Chicago Review

Poetry, fiction, reviews, and more
chicagoreview.org


Approaching seventy-five years in print, Chicago Review (CR) has established itself as one of the most influential contemporary literary journals in North America. In the late 1950s, CR played a leading role in promoting the literary counterculture of the Beats, publishing the work of Allen Ginsberg and William Burroughs, among others, at a time when mainstream publishers refused to for fear of obscenity charges. In the 1960s, CR became the major vehicle for the reception of concrete poetry and other European avant-garde movements in the United States; in the 1970s, the journal was the leading proponent of experimental metafiction and other expressions of postmodernism; and in the 1980s and early 1990s, it became a resurgent powerhouse for the translation of contemporary world literatures in English, publishing authors from over forty countries to date.
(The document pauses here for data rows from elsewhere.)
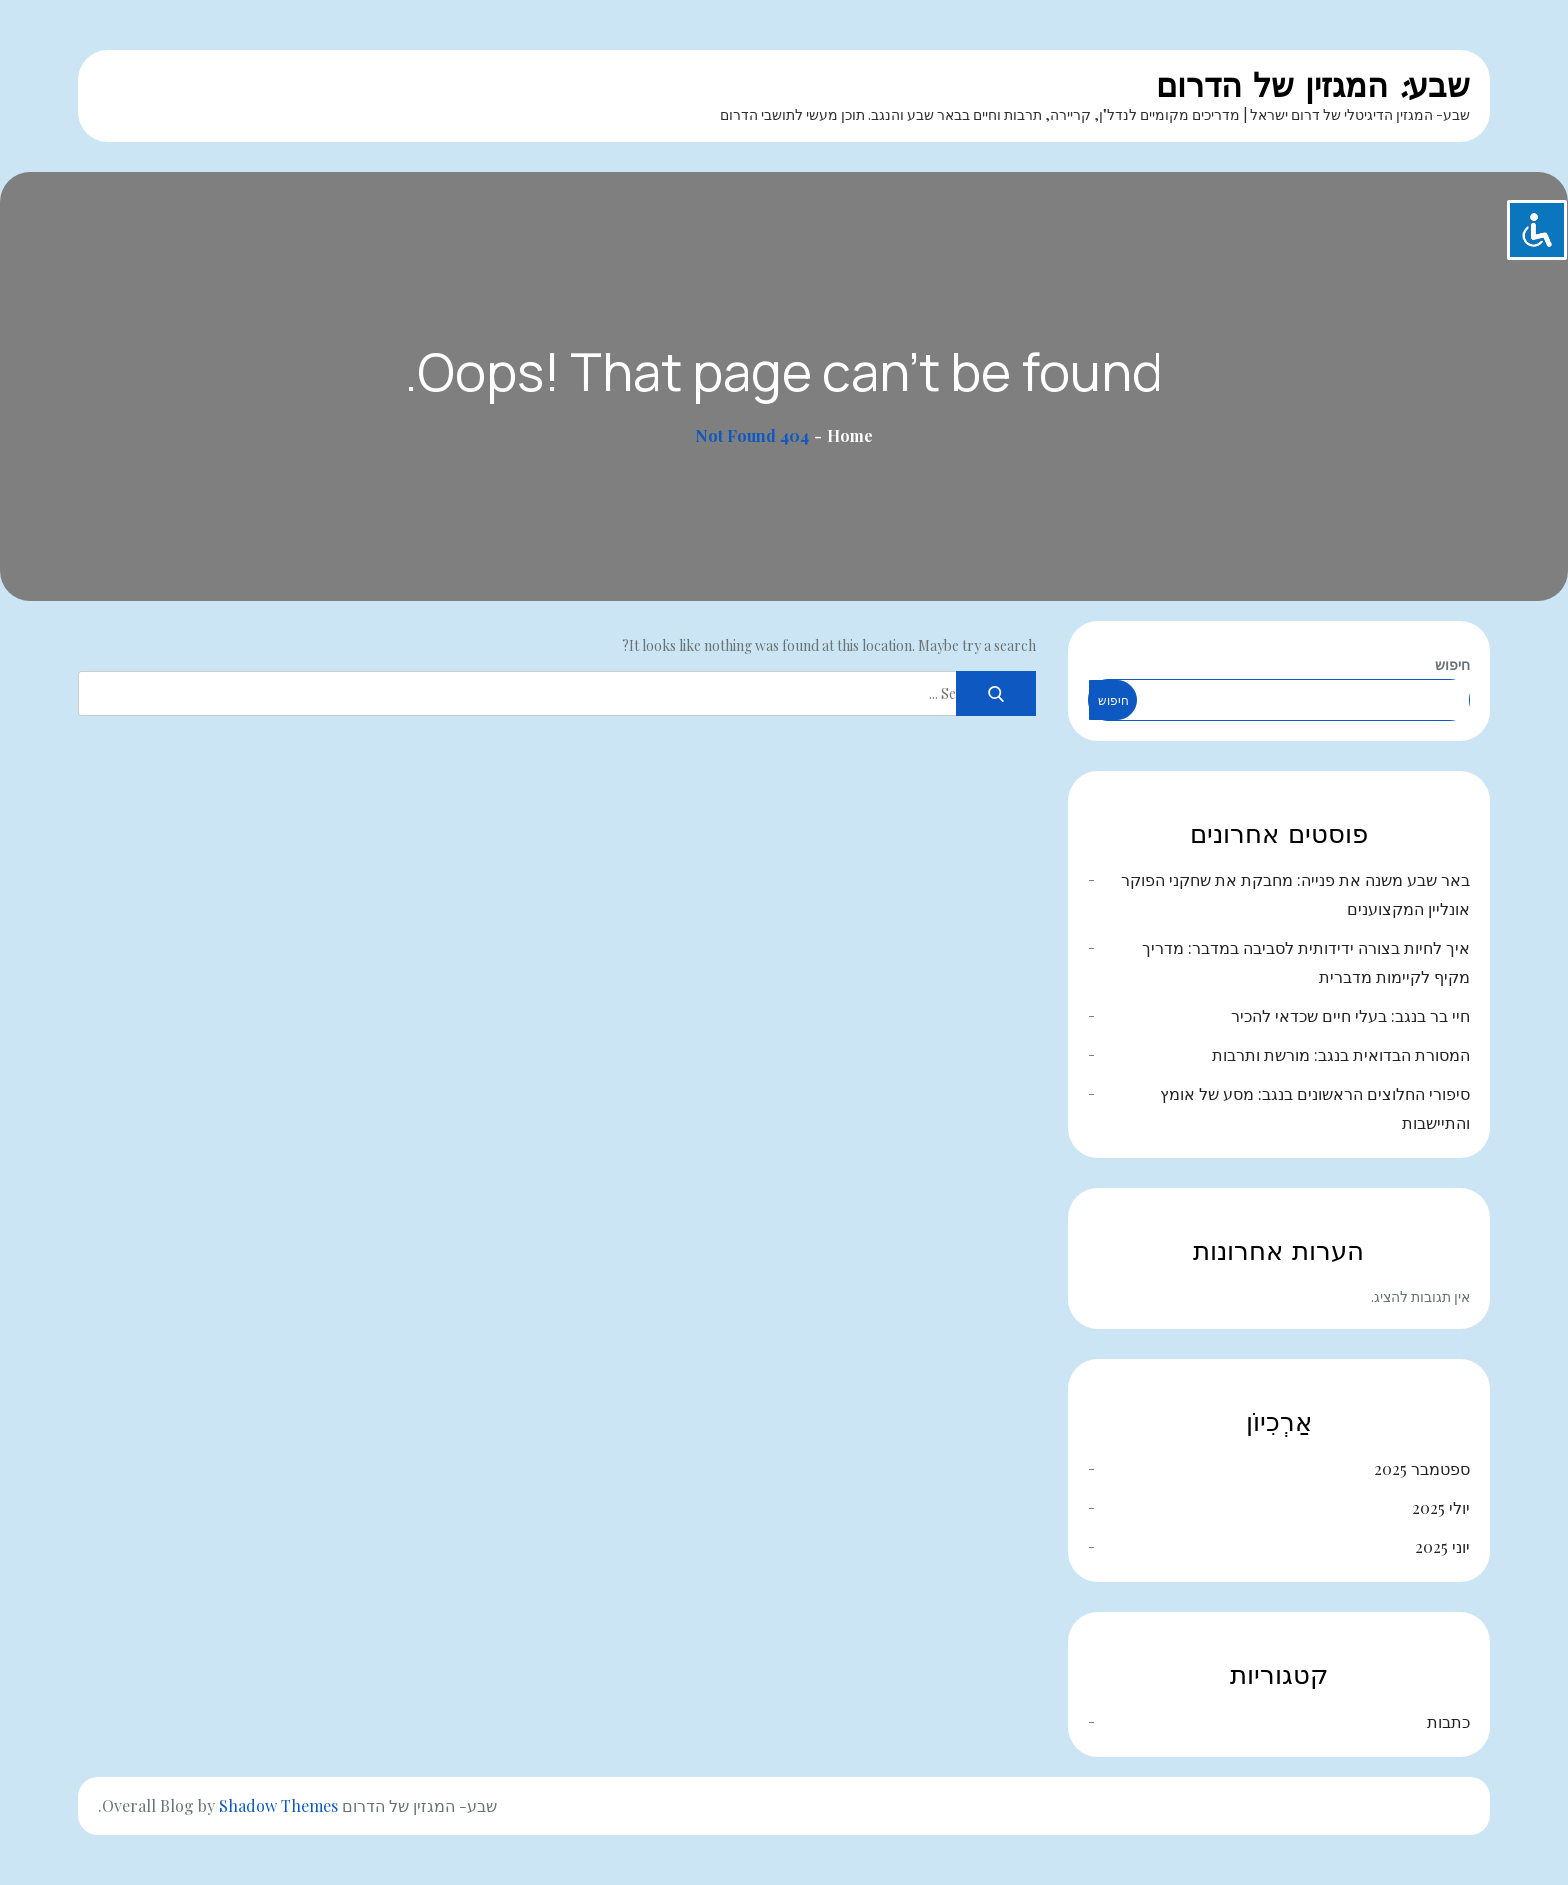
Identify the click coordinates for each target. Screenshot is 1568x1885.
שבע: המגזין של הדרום (1313, 85)
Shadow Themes (278, 1805)
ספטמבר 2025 (1422, 1468)
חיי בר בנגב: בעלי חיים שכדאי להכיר (1350, 1015)
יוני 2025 (1442, 1546)
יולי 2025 (1441, 1507)
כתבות (1448, 1721)
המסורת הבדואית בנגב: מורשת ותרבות (1341, 1054)
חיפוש (1452, 664)
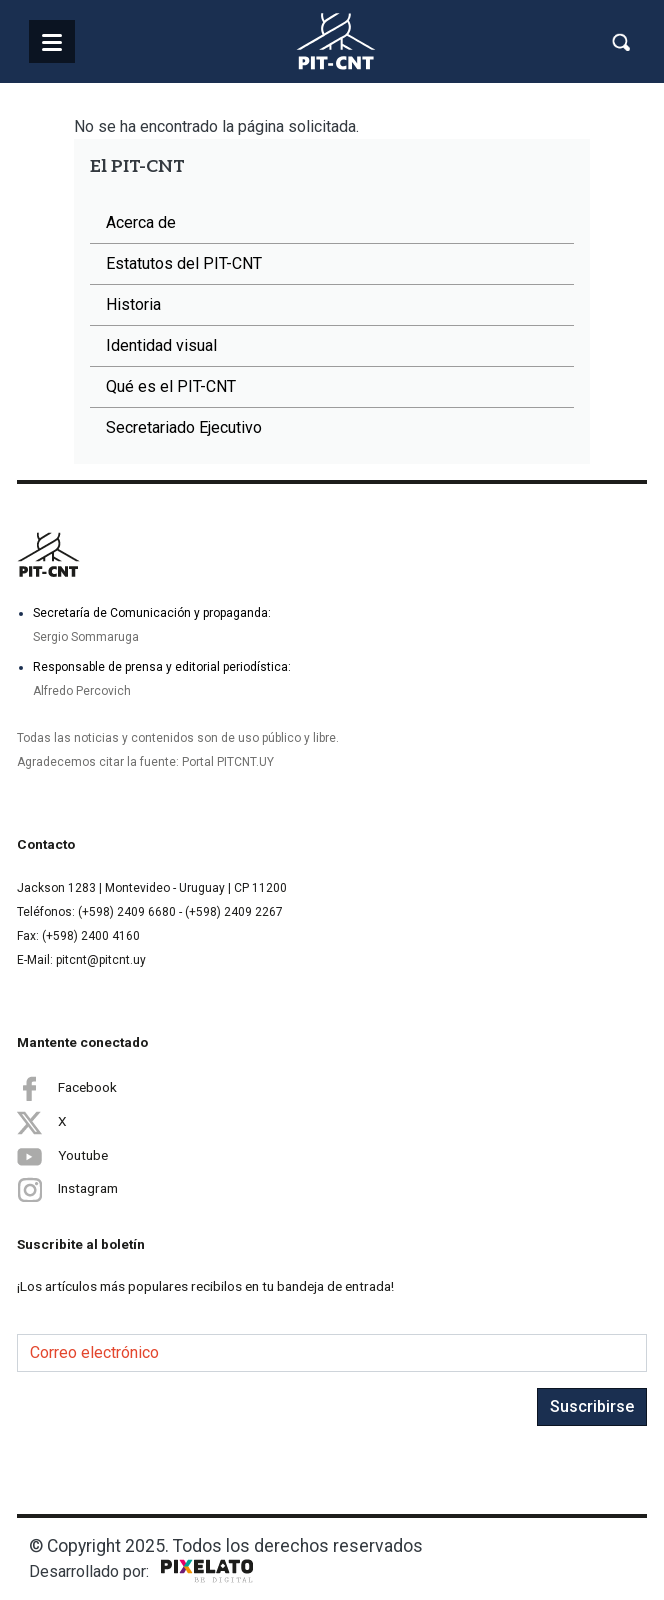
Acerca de (141, 222)
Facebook (67, 1088)
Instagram (67, 1189)
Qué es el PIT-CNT (171, 386)
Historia (133, 304)
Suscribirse (592, 1406)
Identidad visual (161, 345)
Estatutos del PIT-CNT (184, 263)
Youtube (62, 1156)
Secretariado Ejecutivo (184, 427)
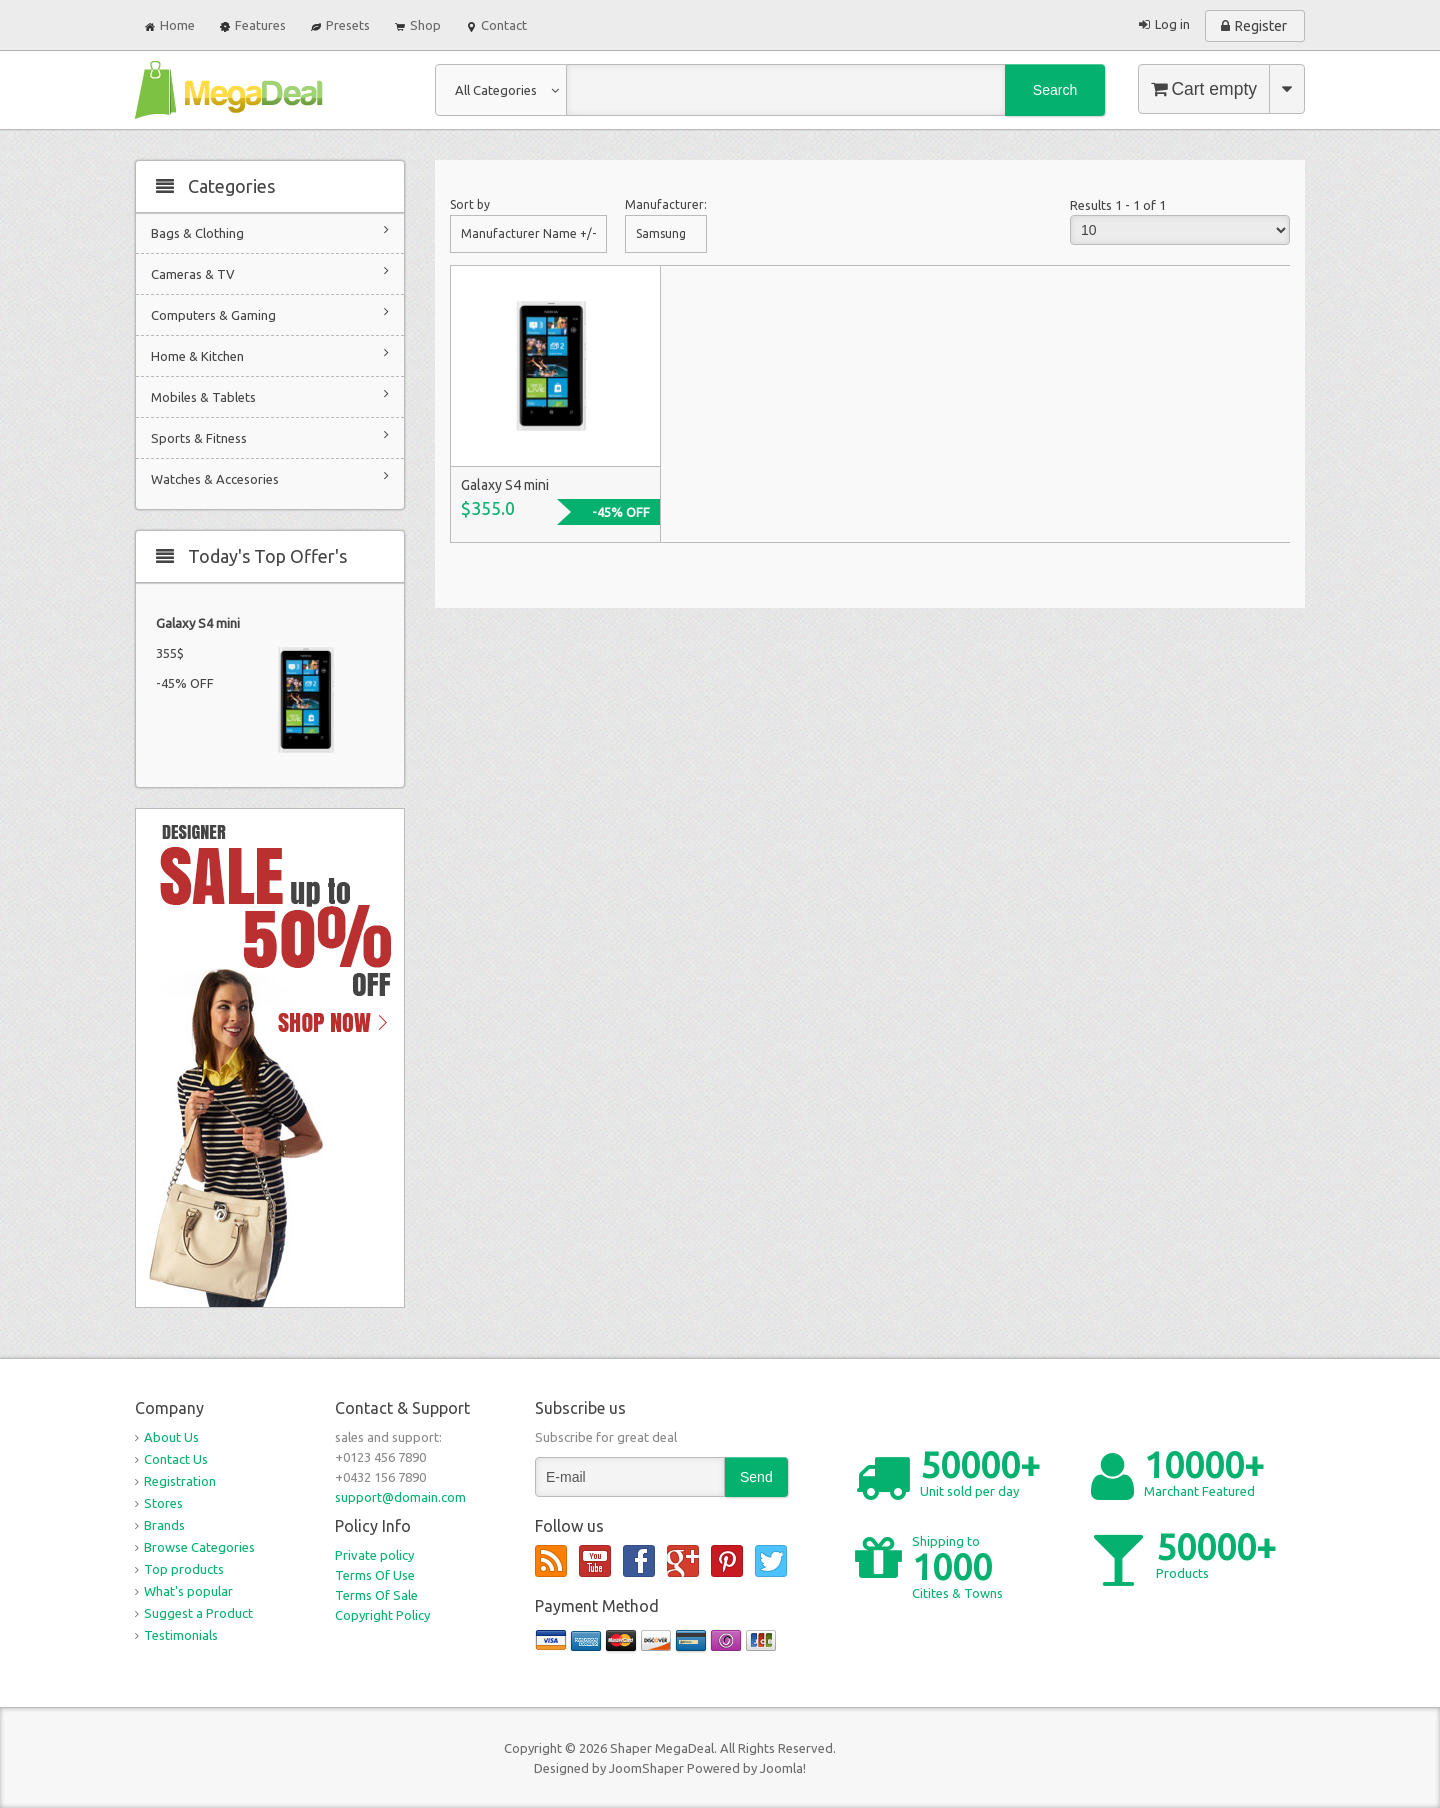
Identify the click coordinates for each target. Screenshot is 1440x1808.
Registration (180, 1481)
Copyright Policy (382, 1615)
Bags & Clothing (270, 231)
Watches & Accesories (270, 477)
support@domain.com (400, 1497)
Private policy (374, 1555)
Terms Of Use (375, 1575)
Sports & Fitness (270, 436)
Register (1261, 26)
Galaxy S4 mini (198, 623)
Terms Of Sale (376, 1595)
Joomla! (783, 1768)
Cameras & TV (270, 272)
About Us (171, 1437)
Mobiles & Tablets (270, 395)
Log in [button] (1172, 24)
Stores (163, 1503)
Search (1055, 90)
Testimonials (181, 1635)
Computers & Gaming (270, 313)
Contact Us (176, 1459)
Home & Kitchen (270, 354)
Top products (184, 1569)
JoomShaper (646, 1768)
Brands (164, 1525)
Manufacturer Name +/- (528, 233)
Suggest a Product (198, 1613)
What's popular (188, 1591)
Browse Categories (199, 1547)
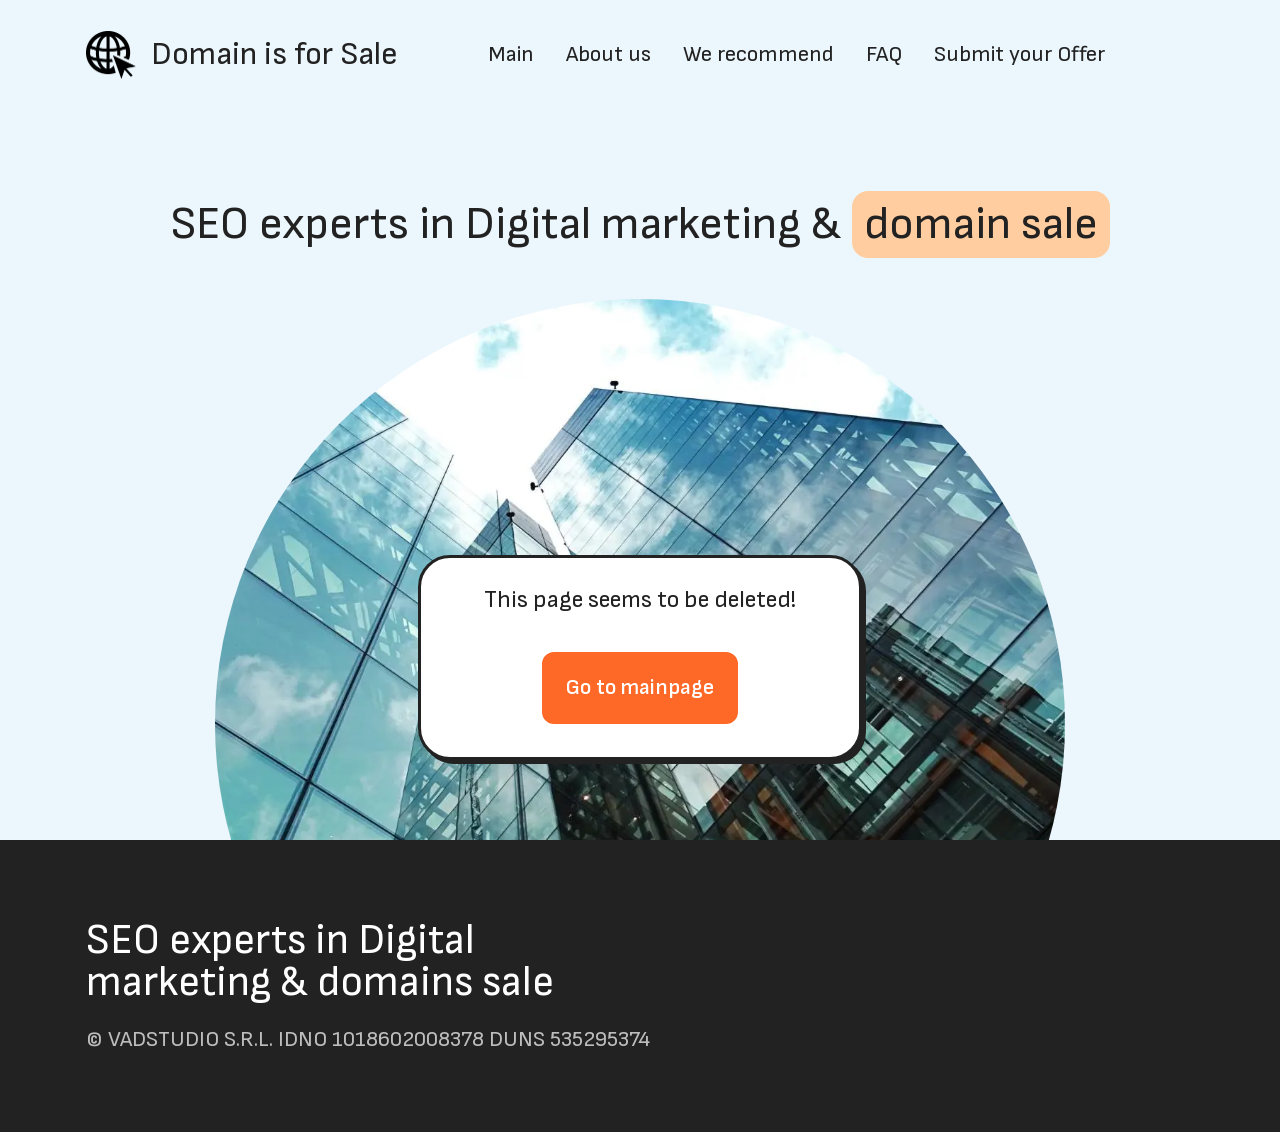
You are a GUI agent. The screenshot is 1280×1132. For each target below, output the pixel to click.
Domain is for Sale (274, 55)
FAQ (884, 55)
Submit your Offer (1019, 55)
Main (511, 55)
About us (608, 55)
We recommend (758, 55)
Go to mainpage (640, 687)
In recent years, CR has been noted for publishing special dossiers that have brought renewed critical and scholarly attention to once neglected and underrated authors, including Mina Loy, Louis Zukofsky, and Kenneth Rexroth. Most recently, CR has published special issues on the Infrarealist movement, the Scottish modernist W. S. Graham and the Black Arts Movement in Chicago. According to Stephanie Burt, professor at Harvard University and poetry editor of The Nation, CR throughout the years “has played a unique and irreplaceably valuable role in the complex and sometimes threatened ecosystem of contemporary poetry in North America and beyond.”